In summary, it can be said that the effective personalization of websites requires two basic skills. 1. to generalize and 2. to be able to adapt. Common software services are moderately successful in these tasks.
A crucial flaw unites all existing solutions, however: elements of websites are personalized independently of one another. They unknowingly or against better judgement neglect the fact that all personalized elements together make up a joint user experience. This is often sold as an advantage: a long list of customizable elements is presented as a complementary range of services for marketing purposes. Product recommendations are used, for example, independently of personalized discounts. However, it is axiomatic that a customer has to find the right product at the right price, otherwise they just won't buy it.
The left hand literally doesn't know what the right hand is doing. The user experience becomes a patchwork of separate optimization attempts, similar to a poorly managed company, whose departments optimize according to their own key figures and there is no coordination with regard to the overarching corporate goals. The result: Potentially significant parts of the profit are not realized. Another example should help: In football, a well-rehearsed team of only average players can beat a team of gifted but selfish soloists. Also in e-commerce, a harmonious interplay of the personalization of all elements is required.
Since all these hopefully convincing arguments are in favor of controlling the overall personalization effort of all elements by a single AI, the following paragraph is intended to show how this can be implemented in practice.

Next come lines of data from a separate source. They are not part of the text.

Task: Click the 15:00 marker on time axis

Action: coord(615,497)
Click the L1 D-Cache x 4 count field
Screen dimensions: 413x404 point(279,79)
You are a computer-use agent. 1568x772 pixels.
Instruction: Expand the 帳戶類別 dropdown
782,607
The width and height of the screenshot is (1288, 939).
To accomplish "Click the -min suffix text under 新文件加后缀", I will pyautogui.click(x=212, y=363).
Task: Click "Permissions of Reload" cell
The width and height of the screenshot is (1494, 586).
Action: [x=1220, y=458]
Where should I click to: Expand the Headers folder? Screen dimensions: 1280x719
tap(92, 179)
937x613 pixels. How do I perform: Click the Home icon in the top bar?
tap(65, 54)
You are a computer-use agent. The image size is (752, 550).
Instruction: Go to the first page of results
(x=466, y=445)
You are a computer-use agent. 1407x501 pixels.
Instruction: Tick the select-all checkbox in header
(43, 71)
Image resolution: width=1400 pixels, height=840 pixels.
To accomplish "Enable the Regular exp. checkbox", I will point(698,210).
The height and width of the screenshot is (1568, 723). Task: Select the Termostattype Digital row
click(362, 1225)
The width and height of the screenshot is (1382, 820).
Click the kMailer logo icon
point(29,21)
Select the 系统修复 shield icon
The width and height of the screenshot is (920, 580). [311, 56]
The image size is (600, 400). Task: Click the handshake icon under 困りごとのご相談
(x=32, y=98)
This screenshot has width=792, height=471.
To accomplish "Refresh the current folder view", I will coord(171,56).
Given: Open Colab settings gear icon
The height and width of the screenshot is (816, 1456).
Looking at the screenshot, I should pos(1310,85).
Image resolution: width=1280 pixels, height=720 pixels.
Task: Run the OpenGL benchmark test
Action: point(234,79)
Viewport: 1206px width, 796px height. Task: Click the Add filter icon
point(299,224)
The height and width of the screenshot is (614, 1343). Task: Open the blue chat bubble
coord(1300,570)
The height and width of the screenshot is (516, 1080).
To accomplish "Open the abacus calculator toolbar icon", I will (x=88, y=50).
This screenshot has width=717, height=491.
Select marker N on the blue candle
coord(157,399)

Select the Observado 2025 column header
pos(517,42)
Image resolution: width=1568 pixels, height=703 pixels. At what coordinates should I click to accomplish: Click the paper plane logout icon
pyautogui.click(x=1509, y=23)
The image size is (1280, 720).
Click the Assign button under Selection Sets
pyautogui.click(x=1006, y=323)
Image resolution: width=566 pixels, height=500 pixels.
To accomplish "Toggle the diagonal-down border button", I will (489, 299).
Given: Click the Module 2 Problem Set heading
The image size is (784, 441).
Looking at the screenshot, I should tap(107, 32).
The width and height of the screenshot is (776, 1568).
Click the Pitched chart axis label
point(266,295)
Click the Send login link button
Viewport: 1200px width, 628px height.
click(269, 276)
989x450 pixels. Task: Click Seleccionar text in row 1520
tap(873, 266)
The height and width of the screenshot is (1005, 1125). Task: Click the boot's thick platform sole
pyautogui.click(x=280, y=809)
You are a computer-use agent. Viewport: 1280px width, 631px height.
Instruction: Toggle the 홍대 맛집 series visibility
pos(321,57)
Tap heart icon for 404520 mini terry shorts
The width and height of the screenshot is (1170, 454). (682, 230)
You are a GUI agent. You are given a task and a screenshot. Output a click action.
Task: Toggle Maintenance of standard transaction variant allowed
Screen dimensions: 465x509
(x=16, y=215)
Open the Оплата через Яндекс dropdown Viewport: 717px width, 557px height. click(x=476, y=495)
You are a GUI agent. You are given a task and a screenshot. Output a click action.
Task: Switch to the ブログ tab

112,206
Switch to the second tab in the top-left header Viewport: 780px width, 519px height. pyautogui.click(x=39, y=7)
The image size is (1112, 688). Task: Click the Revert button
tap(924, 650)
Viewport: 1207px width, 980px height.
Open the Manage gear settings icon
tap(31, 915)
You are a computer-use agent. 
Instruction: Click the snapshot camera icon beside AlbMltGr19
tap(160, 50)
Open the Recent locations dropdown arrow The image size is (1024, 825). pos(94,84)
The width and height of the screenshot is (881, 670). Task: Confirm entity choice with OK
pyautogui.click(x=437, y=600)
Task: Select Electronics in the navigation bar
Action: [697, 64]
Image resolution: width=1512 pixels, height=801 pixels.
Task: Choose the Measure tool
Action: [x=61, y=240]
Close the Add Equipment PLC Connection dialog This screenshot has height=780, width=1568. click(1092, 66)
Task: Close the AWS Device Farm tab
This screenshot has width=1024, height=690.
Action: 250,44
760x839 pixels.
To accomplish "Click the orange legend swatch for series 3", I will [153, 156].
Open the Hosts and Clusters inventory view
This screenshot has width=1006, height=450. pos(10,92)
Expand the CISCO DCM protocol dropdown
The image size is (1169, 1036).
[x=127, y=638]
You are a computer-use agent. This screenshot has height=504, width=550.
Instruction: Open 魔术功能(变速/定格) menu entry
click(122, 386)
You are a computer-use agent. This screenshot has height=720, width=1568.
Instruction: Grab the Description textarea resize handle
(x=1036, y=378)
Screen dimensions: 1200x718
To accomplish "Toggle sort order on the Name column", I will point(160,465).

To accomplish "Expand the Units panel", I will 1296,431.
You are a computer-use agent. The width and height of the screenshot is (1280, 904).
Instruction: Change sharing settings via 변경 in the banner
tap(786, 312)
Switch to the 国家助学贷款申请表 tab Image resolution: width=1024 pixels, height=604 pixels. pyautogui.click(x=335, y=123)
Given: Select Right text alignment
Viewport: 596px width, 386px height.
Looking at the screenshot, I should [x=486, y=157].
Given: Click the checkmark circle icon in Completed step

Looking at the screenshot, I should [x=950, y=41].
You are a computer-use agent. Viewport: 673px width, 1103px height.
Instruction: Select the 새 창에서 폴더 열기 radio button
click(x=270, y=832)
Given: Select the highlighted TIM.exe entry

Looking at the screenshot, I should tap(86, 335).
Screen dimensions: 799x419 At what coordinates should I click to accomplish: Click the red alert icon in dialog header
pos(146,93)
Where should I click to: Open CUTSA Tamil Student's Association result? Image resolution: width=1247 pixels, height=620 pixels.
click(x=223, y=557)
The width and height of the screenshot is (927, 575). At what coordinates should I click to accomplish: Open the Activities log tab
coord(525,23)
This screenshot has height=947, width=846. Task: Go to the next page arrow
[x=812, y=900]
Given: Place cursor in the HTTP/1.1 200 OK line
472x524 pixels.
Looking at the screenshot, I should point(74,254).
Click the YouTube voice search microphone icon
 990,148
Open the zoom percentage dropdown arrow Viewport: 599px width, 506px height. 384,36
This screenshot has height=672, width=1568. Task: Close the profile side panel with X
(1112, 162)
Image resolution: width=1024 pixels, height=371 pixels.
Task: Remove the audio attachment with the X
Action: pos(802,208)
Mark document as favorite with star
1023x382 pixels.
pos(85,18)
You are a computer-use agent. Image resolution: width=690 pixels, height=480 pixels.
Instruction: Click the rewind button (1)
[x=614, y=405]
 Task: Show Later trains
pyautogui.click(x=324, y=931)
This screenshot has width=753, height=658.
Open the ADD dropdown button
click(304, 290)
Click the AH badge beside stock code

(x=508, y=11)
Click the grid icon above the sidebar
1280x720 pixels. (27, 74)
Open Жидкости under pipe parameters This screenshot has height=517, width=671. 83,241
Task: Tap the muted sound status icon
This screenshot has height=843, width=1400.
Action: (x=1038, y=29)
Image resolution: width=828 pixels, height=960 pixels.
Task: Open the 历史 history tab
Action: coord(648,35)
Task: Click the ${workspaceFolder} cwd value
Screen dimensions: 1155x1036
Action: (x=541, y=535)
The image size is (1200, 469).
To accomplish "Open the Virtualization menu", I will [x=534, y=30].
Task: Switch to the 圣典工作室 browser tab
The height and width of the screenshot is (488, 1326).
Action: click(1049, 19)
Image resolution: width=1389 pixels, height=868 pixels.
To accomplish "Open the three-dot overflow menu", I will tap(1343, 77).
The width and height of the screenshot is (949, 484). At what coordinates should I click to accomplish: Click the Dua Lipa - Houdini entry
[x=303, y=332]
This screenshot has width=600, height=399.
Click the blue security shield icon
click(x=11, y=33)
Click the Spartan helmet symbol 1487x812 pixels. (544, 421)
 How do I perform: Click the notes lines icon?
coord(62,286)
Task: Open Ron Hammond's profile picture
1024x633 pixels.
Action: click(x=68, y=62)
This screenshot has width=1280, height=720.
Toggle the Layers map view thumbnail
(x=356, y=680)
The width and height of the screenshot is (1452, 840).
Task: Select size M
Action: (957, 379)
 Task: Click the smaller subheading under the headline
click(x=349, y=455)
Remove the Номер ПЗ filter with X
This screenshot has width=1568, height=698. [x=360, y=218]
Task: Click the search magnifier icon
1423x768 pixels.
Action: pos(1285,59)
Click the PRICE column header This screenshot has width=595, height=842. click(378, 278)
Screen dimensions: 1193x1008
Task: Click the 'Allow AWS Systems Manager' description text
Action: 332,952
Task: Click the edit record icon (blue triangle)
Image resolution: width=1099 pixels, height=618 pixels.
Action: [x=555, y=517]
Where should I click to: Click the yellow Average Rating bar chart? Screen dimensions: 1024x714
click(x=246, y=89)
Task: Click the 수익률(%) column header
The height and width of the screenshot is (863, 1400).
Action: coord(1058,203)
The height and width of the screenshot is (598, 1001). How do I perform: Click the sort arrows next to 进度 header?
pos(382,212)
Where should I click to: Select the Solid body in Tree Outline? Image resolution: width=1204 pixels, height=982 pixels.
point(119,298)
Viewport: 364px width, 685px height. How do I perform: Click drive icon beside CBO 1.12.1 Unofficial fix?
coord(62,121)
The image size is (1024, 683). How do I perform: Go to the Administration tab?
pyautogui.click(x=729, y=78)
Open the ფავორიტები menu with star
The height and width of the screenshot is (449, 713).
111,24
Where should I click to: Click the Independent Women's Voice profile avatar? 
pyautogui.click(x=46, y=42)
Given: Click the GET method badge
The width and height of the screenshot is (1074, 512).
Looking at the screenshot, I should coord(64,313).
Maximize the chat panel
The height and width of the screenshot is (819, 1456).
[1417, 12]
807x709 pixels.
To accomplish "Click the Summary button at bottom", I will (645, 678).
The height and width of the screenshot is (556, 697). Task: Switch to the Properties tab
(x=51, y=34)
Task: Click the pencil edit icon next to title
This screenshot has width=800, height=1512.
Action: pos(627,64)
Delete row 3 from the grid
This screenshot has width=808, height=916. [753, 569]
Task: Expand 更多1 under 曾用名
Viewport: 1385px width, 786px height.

In practice, this means that in every situation all customizable elements and all their variations are presented to the agent for selection. The crucial point here is that this list is not artificially restricted to individual elements of the web shop, but includes all combinations of possible variants. Accordingly, it contains, for example, options for changing the layout and design of the webshop, a list of possible product recommendations or discount options. With two product variations (blue and red) and two possible discounts (5% and 10%), this implies four different combinations (blue-5%, blue-10%, red-5% and red-10%) that the artificial agent can choose from. By monitoring the resulting user behavior, the agent can then identify particularly lucrative combinations in a user-dependent, i.e., personalized, manner.
State of the art personalization therefore requires Artificial Intelligence, which, in addition to good generalization properties and autonomy in interacting with users, can deal with an overwhelmingly large number of possible options. Contrary to conventional approaches, a suitable artificial agent is set no intrinsic limits. If there are a sufficient number of interactions with known user behavior available to learn from, it will always be able to derive effective recommendations for optimal action selection.